* _PROBLEM_
Rewrite the lines below as a numbered list, omitting any blank lines.

[Element and text location data]
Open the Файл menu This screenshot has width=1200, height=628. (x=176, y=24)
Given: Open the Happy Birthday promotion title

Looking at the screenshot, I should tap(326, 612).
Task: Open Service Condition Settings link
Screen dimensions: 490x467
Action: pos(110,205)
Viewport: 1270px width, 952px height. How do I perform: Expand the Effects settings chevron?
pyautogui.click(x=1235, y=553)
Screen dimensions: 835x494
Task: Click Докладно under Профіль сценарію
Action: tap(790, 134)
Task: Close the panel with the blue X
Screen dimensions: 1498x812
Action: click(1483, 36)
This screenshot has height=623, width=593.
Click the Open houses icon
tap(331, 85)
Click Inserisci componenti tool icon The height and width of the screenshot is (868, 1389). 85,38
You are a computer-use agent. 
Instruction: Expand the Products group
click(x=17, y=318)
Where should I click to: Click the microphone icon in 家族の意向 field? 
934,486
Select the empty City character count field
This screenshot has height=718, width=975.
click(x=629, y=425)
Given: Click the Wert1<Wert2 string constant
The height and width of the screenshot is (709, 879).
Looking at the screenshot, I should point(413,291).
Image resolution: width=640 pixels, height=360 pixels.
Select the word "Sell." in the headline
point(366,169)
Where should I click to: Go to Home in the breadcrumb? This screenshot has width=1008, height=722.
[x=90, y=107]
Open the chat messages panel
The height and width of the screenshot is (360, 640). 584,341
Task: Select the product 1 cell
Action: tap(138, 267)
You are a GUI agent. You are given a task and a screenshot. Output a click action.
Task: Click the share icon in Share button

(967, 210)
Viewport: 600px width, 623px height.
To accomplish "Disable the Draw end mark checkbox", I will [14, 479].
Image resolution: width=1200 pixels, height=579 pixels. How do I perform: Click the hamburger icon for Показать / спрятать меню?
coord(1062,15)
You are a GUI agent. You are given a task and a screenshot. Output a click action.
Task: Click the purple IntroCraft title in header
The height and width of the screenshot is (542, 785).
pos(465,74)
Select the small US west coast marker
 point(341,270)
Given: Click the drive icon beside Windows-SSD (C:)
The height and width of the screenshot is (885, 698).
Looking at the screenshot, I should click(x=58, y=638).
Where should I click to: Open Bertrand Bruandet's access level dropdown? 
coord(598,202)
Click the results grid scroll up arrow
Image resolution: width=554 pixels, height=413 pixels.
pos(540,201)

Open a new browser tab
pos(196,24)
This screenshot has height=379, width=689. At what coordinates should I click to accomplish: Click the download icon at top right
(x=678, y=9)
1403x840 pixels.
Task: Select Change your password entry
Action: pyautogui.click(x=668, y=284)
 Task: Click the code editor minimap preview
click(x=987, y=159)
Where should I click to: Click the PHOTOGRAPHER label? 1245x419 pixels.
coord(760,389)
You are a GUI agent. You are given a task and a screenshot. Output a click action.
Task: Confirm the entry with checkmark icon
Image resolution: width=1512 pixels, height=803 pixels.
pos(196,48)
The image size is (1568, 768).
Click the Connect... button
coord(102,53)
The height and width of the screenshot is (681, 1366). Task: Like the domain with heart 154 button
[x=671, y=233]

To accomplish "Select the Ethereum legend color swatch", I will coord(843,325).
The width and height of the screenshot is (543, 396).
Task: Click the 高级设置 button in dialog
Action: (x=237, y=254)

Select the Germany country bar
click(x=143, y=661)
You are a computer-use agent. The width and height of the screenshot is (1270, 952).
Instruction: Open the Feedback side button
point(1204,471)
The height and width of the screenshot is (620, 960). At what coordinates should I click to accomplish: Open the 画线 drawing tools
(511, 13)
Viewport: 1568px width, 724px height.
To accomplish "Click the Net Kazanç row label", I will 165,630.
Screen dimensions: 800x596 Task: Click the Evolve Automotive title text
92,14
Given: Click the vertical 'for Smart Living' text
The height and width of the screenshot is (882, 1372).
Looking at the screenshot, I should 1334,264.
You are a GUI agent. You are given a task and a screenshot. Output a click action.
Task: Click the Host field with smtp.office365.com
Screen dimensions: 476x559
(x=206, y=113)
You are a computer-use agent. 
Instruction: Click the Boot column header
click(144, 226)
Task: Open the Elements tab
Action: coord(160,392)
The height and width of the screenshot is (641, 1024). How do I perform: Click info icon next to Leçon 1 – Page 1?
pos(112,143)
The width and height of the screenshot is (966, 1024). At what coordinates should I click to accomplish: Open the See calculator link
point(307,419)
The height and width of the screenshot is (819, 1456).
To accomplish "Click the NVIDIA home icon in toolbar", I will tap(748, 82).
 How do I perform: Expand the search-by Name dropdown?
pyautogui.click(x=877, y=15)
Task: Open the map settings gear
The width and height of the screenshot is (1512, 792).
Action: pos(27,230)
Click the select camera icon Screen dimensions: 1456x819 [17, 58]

* _EXERCISE ANSWER_
1. Open the Файл menu This screenshot has width=1200, height=628. (x=176, y=24)
2. Given: Open the Happy Birthday promotion title
3. Looking at the screenshot, I should tap(326, 612).
4. Task: Open Service Condition Settings link
5. Screen dimensions: 490x467
6. Action: pos(110,205)
7. Viewport: 1270px width, 952px height. How do I perform: Expand the Effects settings chevron?
8. pyautogui.click(x=1235, y=553)
9. Screen dimensions: 835x494
10. Task: Click Докладно under Профіль сценарію
11. Action: tap(790, 134)
12. Task: Close the panel with the blue X
13. Screen dimensions: 1498x812
14. Action: click(1483, 36)
15. This screenshot has height=623, width=593.
16. Click the Open houses icon
17. tap(331, 85)
18. Click Inserisci componenti tool icon The height and width of the screenshot is (868, 1389). 85,38
19. You are a computer-use agent. 
20. Instruction: Expand the Products group
21. click(x=17, y=318)
22. Where should I click to: Click the microphone icon in 家族の意向 field? 
23. 934,486
24. Select the empty City character count field
25. This screenshot has height=718, width=975.
26. click(x=629, y=425)
27. Given: Click the Wert1<Wert2 string constant
28. The height and width of the screenshot is (709, 879).
29. Looking at the screenshot, I should point(413,291).
30. Image resolution: width=640 pixels, height=360 pixels.
31. Select the word "Sell." in the headline
32. point(366,169)
33. Where should I click to: Go to Home in the breadcrumb? This screenshot has width=1008, height=722.
34. [x=90, y=107]
35. Open the chat messages panel
36. The height and width of the screenshot is (360, 640). 584,341
37. Task: Select the product 1 cell
38. Action: tap(138, 267)
39. You are a GUI agent. You are given a task and a screenshot. Output a click action.
40. Task: Click the share icon in Share button
41. (967, 210)
42. Viewport: 600px width, 623px height.
43. To accomplish "Disable the Draw end mark checkbox", I will [14, 479].
44. Image resolution: width=1200 pixels, height=579 pixels. How do I perform: Click the hamburger icon for Показать / спрятать меню?
45. coord(1062,15)
46. You are a GUI agent. You are given a task and a screenshot. Output a click action.
47. Task: Click the purple IntroCraft title in header
48. The height and width of the screenshot is (542, 785).
49. pos(465,74)
50. Select the small US west coast marker
51.  point(341,270)
52. Given: Click the drive icon beside Windows-SSD (C:)
53. The height and width of the screenshot is (885, 698).
54. Looking at the screenshot, I should click(x=58, y=638).
55. Where should I click to: Open Bertrand Bruandet's access level dropdown? 
56. coord(598,202)
57. Click the results grid scroll up arrow
58. Image resolution: width=554 pixels, height=413 pixels.
59. pos(540,201)
60. Open a new browser tab
61. pos(196,24)
62. This screenshot has height=379, width=689. At what coordinates should I click to accomplish: Click the download icon at top right
63. (x=678, y=9)
64. 1403x840 pixels.
65. Task: Select Change your password entry
66. Action: pyautogui.click(x=668, y=284)
67.  Task: Click the code editor minimap preview
68. click(x=987, y=159)
69. Where should I click to: Click the PHOTOGRAPHER label? 1245x419 pixels.
70. coord(760,389)
71. You are a GUI agent. You are given a task and a screenshot. Output a click action.
72. Task: Confirm the entry with checkmark icon
73. Image resolution: width=1512 pixels, height=803 pixels.
74. pos(196,48)
75. The image size is (1568, 768).
76. Click the Connect... button
77. coord(102,53)
78. The height and width of the screenshot is (681, 1366). Task: Like the domain with heart 154 button
79. [x=671, y=233]
80. To accomplish "Select the Ethereum legend color swatch", I will coord(843,325).
81. The width and height of the screenshot is (543, 396).
82. Task: Click the 高级设置 button in dialog
83. Action: (x=237, y=254)
84. Select the Germany country bar
85. click(x=143, y=661)
86. You are a computer-use agent. The width and height of the screenshot is (1270, 952).
87. Instruction: Open the Feedback side button
88. point(1204,471)
89. The height and width of the screenshot is (620, 960). At what coordinates should I click to accomplish: Open the 画线 drawing tools
90. (511, 13)
91. Viewport: 1568px width, 724px height.
92. To accomplish "Click the Net Kazanç row label", I will 165,630.
93. Screen dimensions: 800x596 Task: Click the Evolve Automotive title text
94. 92,14
95. Given: Click the vertical 'for Smart Living' text
96. The height and width of the screenshot is (882, 1372).
97. Looking at the screenshot, I should 1334,264.
98. You are a GUI agent. You are given a task and a screenshot. Output a click action.
99. Task: Click the Host field with smtp.office365.com
100. Screen dimensions: 476x559
101. (x=206, y=113)
102. You are a computer-use agent. 
103. Instruction: Click the Boot column header
104. click(144, 226)
105. Task: Open the Elements tab
106. Action: coord(160,392)
107. The height and width of the screenshot is (641, 1024). How do I perform: Click info icon next to Leçon 1 – Page 1?
108. pos(112,143)
109. The width and height of the screenshot is (966, 1024). At what coordinates should I click to accomplish: Open the See calculator link
110. point(307,419)
111. The height and width of the screenshot is (819, 1456).
112. To accomplish "Click the NVIDIA home icon in toolbar", I will tap(748, 82).
113.  How do I perform: Expand the search-by Name dropdown?
114. pyautogui.click(x=877, y=15)
115. Task: Open the map settings gear
116. The width and height of the screenshot is (1512, 792).
117. Action: pos(27,230)
118. Click the select camera icon Screen dimensions: 1456x819 [17, 58]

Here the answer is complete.